Air travel demand remained sharply down in November, IATA’s latest industry statistics show, as resurgent Covid-19 cases and renewed travel restrictions battered passenger confidence.
Demand as measured by revenue passenger-kilometres fell 70.3% in November compared with a year earlier, a similar decline to the 70.6% fall recorded in October.
Capacity in the month was down 59% annually, while load factors declined by 23 percentage points to 58%, a record low for the month.
International services were hardest hit, falling 88% against a year earlier, with capacity cut 77%.
Even domestic demand, which has been seen as a relative bright spot for the industry, declined 41% on the previous year. Capacity was down 27% and load factors fell by 15.7 percentage points to 66.6%.
The only glimmers of hope were in China, where domestic traffic as measured by RPKs fell only 4.8%,. Domestic Russian traffic was down 23%. In all other regions domestic demand declined by more than a third, including a 60% fall in the USA.
“The already tepid recovery in air travel demand came to a full stop in November,” states IATA director general Alexandre de Juniac. “That’s because governments responded to new outbreaks with even more severe travel restrictions and quarantine measures.”

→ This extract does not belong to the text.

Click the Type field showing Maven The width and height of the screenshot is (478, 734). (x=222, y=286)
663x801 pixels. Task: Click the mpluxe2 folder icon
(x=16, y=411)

He adds: “This is clearly inefficient. Such measures increase hardship for millions. Vaccines offer the long-term solution. In the meantime, testing is the best way that we see to stop the spread of the virus and start the economic recovery.”
In international markets, Asia-Pacific showed the greatest yearly decline in passenger traffic, with RPKs down 95% from November 2019 levels, with capacity cut by 87% and load factors falling to 31.6%. Passenger traffic fell by 87% in Europe and 83% in North America.